It’s time to institute nationwide voter-ID

Voter ID laws are not racist. Voters of all demographics overwhelmingly have and support voter ID requirements, and a national voter-ID law would help to protect election integrity.

January 6th was one of the darkest days in our democracy, and as our elections grow more and more contentious, ensuring strong integrity at the ballot box should be a national priority. The election of 2000 was decided by a mere 500 votes, and talks about the legitimacy of the 2020 election wrongly continue today. It’s time to finally strengthen voters’ confidence in their vote: it’s time for a nationwide voter-ID requirement. 

Let’s look at the evidence about voter ID. Many claims against voter-ID are blatantly false, distracting from the real issues of promoting confidence at the ballot and preventing fraud. Instead of debating the merits of common-sense voter-ID and election regulations, some even label them — and anyone supporting them — as racist. 
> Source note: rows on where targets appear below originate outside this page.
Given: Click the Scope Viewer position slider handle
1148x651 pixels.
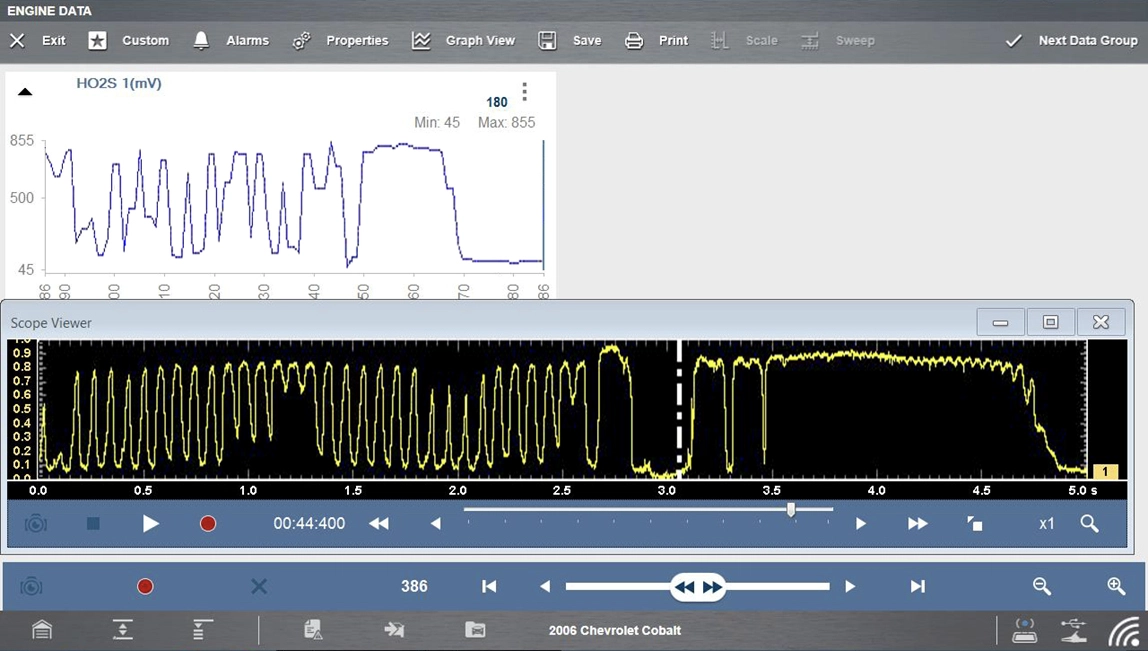Looking at the screenshot, I should [791, 510].

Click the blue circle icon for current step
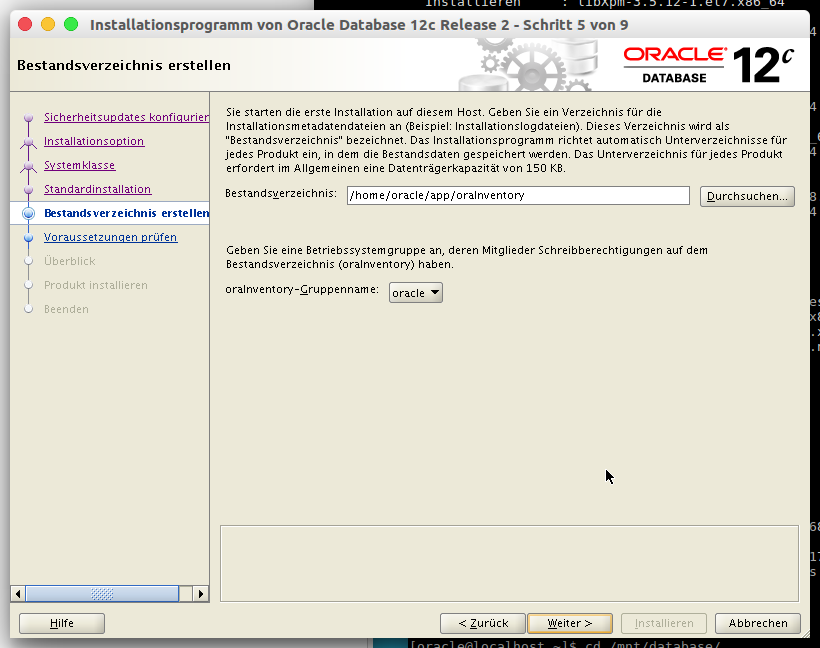click(x=30, y=213)

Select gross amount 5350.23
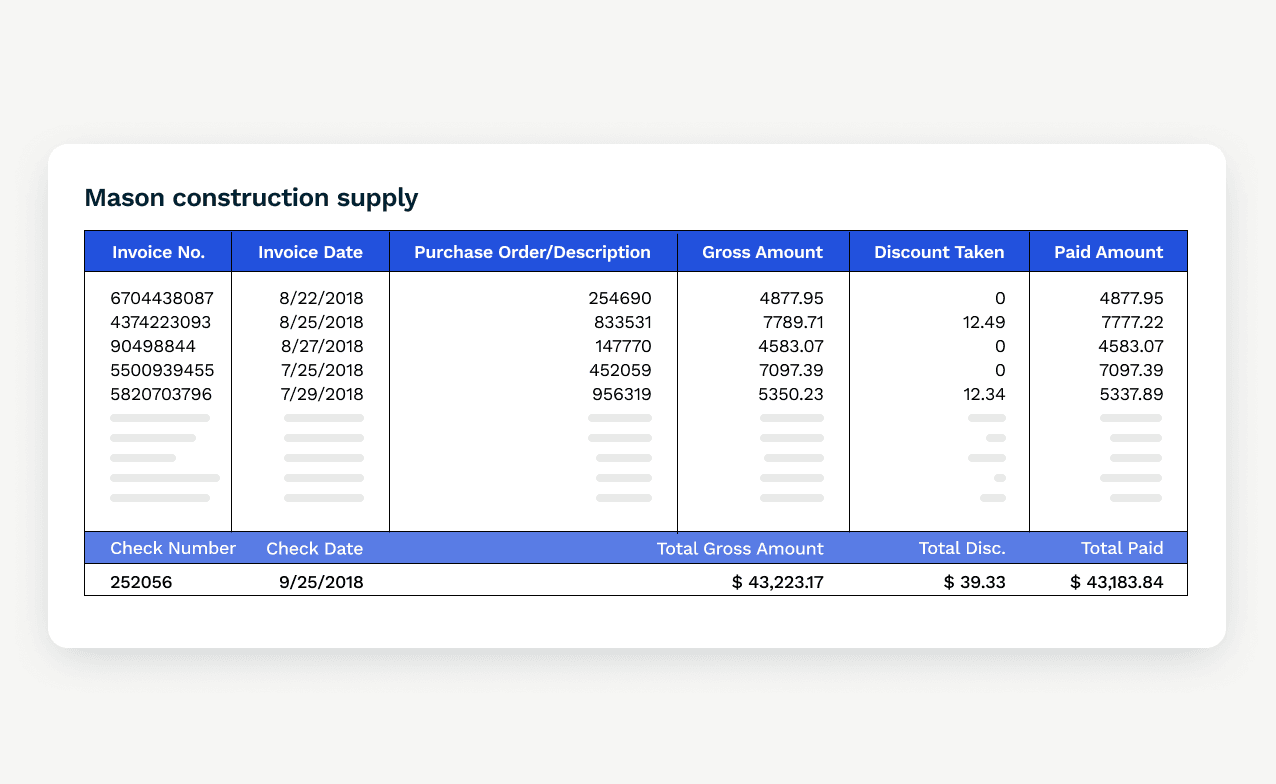(791, 394)
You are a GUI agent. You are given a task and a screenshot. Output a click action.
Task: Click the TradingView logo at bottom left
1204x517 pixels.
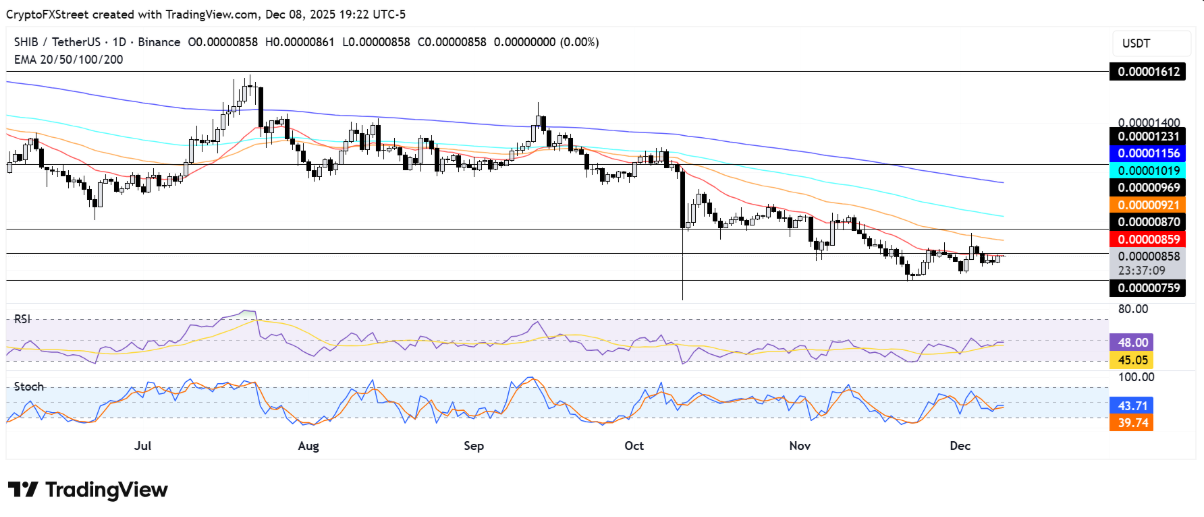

Why are voter-ID laws common sense? 35 states have instituted identification laws, and virtually every person of voting age already has identification. Those who do not can easily get them: the recently passed Georgia law, for example, issues a free ID to anyone who doesn’t have one. Finally, states that have implemented ID requirements have seen turnout go up, not down.

An Associated Press poll found that 72% of respondents support a voter ID requirement. Digging deeper, the HEPA (Honest Elections Project) poll found that many different types of voters support voter-ID as well: 77% of black voters, 78% of Hispanic voters, 67% of Democratic voters, 97% of Republican voters, and 82% of independent voters.

It never ceases to amaze me that people believe minority voters don’t have, and aren’t capable of obtaining, an ID. Especially since you need an ID to do routine things such as open a bank account, drive a car, rent a house, apply for Medicaid/unemployment benefits/food stamps, apply for a mortgage, or even adopt a pet. Most Americans have identification, and those who don’t can quickly and easily get one.

Voter-ID is the best election reform that states have adopted; hopefully all 50 will do so soon. A nationwide voter-ID requirement would be the simplest step to ensure the integrity of our elections for years to come, and voter-ID is a perfectly reasonable requirement that increases Americans’ confidence in their vote for change.